Letztes Geleit für ein Symbol

Hunderttausend nehmen in Beirut Abschied von ermordetem Expremier. Derweil wird weiter über Syrien als Drahtzieher des Anschlags spekuliert. USA berufen Botschafterin aus Damaskus ab

VON KARIM EL-GAWHARY

In einer emotional aufgeladenen Atmosphäre wurde gestern der ermordete ehemalige libanesische Premier Rafik Hariri in Beirut zu Grabe getragen. Hunderttausend Libanesen erwiesen dem Mann ihre letzte Ehre, der für sie ein Symbol für den Wiederaufbau des einst im Bürgerkrieg zerstörten Landes ist.

Das Begräbnis des Sunniten Hariri verwandelte sich schnell in eine multikonfessionelle Trauerfeier. Muezzine und Kirchenglocken wetteiferten miteinander, als der mit der Nationalfahne bedeckte Sarg des 60-Jährigen in einem Krankenwagen langsam in einer drei Kilometer langen Prozession durch die libanesische Hauptstadt zur Muhammad-al-Amin-Moschee gebracht wurde. Deren Bau war einst von Hariri selbst finanziert und in Auftrag gegeben worden.

Sunnitische Muslime, drusische Scheichs mit ihren charakteristischen weißen Turbanen, Schiiten und Christen und – in einem Bruch mit der Tradition – auch Frauen folgten dem Sarg hinter den drei Söhnen Hariris, bevor Hariri traditionsgemäß nach dem muslimischen Mittagsgebet im Leichentuch ins Grab gelassen wurde.

Kurz zuvor war es noch zu chaotischen Szenen gekommen, als Trauernde versuchten, den Sarg an sich zu reißen. Hariris Sohn Bahaa versuchte die Lage per Megafon zu beruhigen, bevor er erschöpft zusammenbrach und ins Krankenhaus gebracht wurde. Auffällig abwesend waren Vertreter der prosyrischen libanesischen Regierung und Repräsentanten aus Damaskus. Hariris Familie hatte diese vorher ausdrücklich dazu aufgerufen, nicht zum Begräbnis zu kommen.

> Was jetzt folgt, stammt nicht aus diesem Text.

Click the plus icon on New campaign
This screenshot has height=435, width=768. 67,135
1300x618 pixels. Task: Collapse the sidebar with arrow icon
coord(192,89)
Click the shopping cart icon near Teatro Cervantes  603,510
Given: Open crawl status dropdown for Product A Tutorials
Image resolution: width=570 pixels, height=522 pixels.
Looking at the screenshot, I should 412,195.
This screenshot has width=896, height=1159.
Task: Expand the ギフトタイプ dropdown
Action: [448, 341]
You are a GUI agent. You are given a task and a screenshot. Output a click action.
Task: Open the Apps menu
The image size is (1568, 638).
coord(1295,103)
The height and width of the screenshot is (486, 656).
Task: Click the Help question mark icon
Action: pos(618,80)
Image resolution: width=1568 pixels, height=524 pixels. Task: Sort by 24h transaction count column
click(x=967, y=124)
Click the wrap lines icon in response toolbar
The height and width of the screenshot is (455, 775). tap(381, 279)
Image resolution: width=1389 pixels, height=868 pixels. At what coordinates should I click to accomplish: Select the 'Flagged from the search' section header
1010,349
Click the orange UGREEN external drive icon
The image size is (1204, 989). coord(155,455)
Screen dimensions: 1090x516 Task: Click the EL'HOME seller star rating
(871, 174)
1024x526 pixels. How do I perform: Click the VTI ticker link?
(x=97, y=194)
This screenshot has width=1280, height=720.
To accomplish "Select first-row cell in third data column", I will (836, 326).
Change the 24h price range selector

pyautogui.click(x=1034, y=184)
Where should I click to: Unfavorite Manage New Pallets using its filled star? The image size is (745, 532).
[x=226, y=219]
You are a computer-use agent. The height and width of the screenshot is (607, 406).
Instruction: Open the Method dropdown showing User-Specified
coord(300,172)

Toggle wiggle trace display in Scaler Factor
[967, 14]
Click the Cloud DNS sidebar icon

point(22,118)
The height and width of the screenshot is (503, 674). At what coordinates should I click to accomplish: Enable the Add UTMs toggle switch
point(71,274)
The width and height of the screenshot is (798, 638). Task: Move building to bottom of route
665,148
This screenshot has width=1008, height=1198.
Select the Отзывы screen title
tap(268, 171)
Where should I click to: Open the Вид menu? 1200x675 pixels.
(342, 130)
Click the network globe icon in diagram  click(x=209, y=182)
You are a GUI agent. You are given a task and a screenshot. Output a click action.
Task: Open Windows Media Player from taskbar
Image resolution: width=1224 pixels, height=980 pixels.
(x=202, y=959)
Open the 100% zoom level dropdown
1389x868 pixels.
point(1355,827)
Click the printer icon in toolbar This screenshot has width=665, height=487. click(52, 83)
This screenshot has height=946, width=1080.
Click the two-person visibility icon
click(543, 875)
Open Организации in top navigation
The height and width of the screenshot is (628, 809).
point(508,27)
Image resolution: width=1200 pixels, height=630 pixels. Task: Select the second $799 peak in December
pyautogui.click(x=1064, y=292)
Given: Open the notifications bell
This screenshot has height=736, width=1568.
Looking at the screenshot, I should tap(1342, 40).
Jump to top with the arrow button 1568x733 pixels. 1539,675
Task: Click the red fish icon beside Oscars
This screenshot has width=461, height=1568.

Auch zwei Tage nach dem Anschlag, der Hariri und 14 andere Menschen tötete, deuten zahlreiche Finger auf Syrien als möglichen Täter. Immer wieder wurden im Trauerzug antisyrische Slogans gerufen wie „Assad, schick deine Hunde heim“, in Anspielung auf 15.000 syrische Soldaten, die im Libanon stationiert sind. Damaskus hatte sich in den letzten Tagen gegen den Vorwurf verwahrt, hinter dem Anschlag zu stecken. Man solle die Untersuchungen abwarten, anstatt schnelle Schlussfolgerungen zu ziehen, forderte ein Berater des syrischen Informationsministeriums.

Betheina Schaaban, die Sprecherin der Regierung in Damaskus, erklärte erneut, dass das Attentat gegen Hariri den Libanon und Syrien gleichermaßen destabilisiere. Hariri sei ein Mensch gewesen, der in schwierigen Zeiten alle Parteien zusammengebracht habe, fügte sie hinzu und zeigte sich überrascht über die Entscheidung Washingtons, seine Botschafterin in Damaskus abzuberufen.

Botschafterin Margaret Scobey hatte am Mittwoch in einer offiziellen Note noch einmal gegenüber Syrien den „amerikanischen Abscheu über Hariris Tod zum Ausdruck gebracht“, bevor sie „zu wichtigen Beratungen“, nach Washington reiste. US-Außenministerin Condoleezza Rice erklärte, sie beschuldige Syrien nicht des Mordes an Hariri, halte aber daran fest, dass Syriens Präsenz im Libanon destabilisierend sei. „Die syrische Regierung befindet sich auf einem Weg, auf dem sich unsere Beziehungen nicht verbessern, sondern verschlechtern“, sagte Rice.

Derweil haben die Untersuchungen zu Hariris Ermordung wenig Neues ergeben. Der libanesische Innenminister Suleiman Franjieh beschrieb die Tat als „Selbstmordanschlag mit Unterstützung internationaler Parteien“, führte dieses aber nicht weiter aus.